= Your objective =
Below are lines of data; restate word for word those running from the line containing "has width=1358, height=896." to the line containing "The width and height of the screenshot is (1156, 892).", inclusive, and no others.

= Data for review =
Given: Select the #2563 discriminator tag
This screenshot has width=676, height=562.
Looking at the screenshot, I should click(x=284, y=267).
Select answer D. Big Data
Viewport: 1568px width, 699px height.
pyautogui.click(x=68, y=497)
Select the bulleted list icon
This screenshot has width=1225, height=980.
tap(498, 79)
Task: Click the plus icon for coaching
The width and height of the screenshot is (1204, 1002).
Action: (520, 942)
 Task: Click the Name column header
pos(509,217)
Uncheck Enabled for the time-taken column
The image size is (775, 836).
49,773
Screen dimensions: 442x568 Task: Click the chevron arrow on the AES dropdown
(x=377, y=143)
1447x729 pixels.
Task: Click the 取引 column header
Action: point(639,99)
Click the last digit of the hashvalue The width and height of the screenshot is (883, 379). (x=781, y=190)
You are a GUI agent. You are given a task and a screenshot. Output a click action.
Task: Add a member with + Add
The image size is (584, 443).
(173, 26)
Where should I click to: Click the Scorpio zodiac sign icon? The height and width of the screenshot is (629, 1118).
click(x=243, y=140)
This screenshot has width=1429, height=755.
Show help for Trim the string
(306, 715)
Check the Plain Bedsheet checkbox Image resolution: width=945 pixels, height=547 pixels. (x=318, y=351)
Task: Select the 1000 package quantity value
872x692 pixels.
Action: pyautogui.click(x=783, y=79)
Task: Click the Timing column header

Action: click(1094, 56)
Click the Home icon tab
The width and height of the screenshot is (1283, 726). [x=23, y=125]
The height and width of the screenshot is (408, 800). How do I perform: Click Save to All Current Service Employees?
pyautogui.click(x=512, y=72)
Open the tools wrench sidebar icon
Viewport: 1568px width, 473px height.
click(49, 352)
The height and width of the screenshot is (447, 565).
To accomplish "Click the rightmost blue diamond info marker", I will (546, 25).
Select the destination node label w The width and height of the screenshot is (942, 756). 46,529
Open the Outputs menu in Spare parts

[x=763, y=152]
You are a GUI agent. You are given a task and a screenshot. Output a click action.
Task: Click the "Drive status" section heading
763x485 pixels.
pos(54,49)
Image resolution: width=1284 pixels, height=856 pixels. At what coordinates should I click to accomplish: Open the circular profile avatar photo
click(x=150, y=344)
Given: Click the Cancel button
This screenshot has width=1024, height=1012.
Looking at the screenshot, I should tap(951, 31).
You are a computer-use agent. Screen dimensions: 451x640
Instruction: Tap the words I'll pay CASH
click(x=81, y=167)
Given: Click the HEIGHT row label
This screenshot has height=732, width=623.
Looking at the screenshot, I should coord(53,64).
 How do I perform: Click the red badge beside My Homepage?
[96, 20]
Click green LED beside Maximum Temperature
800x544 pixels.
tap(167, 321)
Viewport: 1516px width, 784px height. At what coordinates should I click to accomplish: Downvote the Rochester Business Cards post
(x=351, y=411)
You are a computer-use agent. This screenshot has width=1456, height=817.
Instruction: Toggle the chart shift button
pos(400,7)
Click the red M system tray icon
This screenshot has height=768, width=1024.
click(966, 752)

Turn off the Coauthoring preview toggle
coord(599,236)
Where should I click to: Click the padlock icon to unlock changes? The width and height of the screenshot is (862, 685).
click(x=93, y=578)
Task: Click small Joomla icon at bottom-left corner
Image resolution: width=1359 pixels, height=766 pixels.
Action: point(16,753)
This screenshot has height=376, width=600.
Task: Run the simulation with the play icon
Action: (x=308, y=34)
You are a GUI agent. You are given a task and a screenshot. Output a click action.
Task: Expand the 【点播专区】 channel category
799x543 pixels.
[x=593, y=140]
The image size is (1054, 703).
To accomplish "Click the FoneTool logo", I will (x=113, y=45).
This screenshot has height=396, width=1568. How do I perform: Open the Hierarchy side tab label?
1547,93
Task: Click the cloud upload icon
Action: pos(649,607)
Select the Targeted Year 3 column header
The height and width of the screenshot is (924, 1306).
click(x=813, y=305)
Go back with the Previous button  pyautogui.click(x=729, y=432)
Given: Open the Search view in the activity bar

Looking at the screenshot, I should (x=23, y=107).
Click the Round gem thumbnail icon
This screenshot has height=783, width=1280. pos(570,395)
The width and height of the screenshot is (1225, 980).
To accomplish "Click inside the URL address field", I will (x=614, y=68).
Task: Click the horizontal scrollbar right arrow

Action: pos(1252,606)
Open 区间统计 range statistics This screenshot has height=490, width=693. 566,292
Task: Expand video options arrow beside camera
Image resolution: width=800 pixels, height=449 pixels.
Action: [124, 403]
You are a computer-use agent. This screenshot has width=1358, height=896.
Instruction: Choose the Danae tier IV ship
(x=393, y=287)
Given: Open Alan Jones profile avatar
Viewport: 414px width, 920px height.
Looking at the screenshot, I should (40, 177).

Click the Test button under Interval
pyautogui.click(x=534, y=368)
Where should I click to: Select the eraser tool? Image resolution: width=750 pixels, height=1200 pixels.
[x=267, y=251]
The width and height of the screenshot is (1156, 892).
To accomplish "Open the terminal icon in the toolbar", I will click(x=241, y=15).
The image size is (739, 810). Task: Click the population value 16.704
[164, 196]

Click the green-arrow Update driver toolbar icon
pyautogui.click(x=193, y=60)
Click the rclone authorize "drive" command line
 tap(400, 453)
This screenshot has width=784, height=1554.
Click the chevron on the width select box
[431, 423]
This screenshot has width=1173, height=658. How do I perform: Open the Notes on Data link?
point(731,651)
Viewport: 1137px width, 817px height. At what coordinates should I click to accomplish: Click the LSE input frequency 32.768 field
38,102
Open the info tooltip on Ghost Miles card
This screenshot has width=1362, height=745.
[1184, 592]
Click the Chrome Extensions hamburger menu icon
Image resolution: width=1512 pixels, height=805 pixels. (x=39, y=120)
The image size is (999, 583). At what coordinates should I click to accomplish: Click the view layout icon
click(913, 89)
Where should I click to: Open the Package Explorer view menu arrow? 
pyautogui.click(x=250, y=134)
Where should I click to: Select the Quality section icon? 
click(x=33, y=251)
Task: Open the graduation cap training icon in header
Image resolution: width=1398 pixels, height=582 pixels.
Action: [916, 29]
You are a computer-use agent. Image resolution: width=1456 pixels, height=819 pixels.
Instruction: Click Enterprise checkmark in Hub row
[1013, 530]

= Your response =
You are a computer-use agent. This screenshot has width=1358, height=896.
Instruction: Choose the Danae tier IV ship
(x=393, y=287)
Given: Open Alan Jones profile avatar
Viewport: 414px width, 920px height.
Looking at the screenshot, I should (40, 177).

Click the Test button under Interval
pyautogui.click(x=534, y=368)
Where should I click to: Select the eraser tool? Image resolution: width=750 pixels, height=1200 pixels.
[x=267, y=251]
The width and height of the screenshot is (1156, 892).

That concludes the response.